5) Find someone who affirms your strengths
It’s natural to tend to see ourselves in a negative light; however, rather than pointing out my mistakes, my husband supports me in doing what I love and shows his admiration for what I achieve. He not only takes care of our young son so that I can dedicate myself to writing, but he also takes every opportunity to celebrate achievements (big and small) with me.
Finding someone, romantically involved or not, to affirm and celebrate your strengths and achievements with can be a wonderful way to not only build your self-confidence but your physical well-being as well.
6) Find someone who looks out for your well-being
Finding the right “recovery friendship” means looking for people who can help you flourish, nurture healthy habits, and support your growth as an individual daily. For my husband and I, we look out for each other’s well-being by making sure we each get the space we need to fulfill our individual needs.
For example, realizing the importance of exercise for my mental health, my husband checks in with me every day to see whether I’ve been for a walk. I use my time outside to practice mindfulness and decompress from the anxiety that builds within me despite my best efforts to be calm. If I haven’t had the time to walk, my husband stops everything to make space for me to get out of the house — whether that means taking over the dishes or cuddling with our little one, he makes sure I have the free time to do what makes me happy as I also do for him.
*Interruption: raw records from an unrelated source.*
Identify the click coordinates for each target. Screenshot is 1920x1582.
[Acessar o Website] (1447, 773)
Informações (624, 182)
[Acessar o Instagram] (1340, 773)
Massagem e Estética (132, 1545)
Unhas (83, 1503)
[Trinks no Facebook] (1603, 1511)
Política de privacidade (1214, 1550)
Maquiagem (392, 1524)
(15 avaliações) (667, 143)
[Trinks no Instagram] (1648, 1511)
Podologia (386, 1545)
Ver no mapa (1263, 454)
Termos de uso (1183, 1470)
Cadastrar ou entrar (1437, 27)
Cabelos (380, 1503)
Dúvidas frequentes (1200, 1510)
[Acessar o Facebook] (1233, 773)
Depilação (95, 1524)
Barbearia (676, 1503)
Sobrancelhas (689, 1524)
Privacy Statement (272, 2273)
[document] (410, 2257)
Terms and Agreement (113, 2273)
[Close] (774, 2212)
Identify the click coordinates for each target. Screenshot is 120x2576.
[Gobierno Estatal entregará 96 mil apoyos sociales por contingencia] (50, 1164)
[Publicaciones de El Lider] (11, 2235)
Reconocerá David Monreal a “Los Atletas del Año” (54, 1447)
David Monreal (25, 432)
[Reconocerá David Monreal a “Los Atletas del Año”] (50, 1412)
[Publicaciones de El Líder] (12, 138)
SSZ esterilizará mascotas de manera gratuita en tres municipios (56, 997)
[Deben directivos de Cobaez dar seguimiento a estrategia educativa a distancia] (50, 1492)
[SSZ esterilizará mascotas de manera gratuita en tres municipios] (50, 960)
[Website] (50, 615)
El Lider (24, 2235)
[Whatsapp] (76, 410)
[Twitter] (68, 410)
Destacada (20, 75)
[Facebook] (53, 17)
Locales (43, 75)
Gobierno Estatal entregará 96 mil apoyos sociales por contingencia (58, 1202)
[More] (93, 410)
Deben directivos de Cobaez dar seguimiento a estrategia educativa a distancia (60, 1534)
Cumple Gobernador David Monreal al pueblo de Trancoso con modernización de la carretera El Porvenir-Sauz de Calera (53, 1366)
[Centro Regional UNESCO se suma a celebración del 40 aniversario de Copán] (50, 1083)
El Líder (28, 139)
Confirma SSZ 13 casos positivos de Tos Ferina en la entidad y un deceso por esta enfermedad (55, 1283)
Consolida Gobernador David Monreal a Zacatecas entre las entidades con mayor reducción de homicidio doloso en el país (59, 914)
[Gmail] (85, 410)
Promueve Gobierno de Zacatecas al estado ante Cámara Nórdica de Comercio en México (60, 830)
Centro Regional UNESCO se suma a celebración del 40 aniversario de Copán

7) Find someone who affirms your intrinsic value
The final attribute that has made my husband a wonderful recovery friend is that he constantly affirms my value to him—whether or not I’ve done anything worthy of admiration. He tells me I am beautiful even when I stumble out of bed with my hair messed up and my eyes half-full of sleep. When we’re sitting around scrolling through Facebook posts, he will randomly say to me, “Do you know that my life is so much better with you by my side?” which makes me feel appreciated even in the smallest moments.
8) Having a friend and being a friend
A true recovery friendship is a relationship that creates the kind of space for you to feel completely safe to share, completely free to make mistakes and learn from them, and inspired to approach each new problem as a challenge through which you can become a stronger and happier person. Having that friend — and being that friend for someone else — are powerful opportunities for making this world a better place.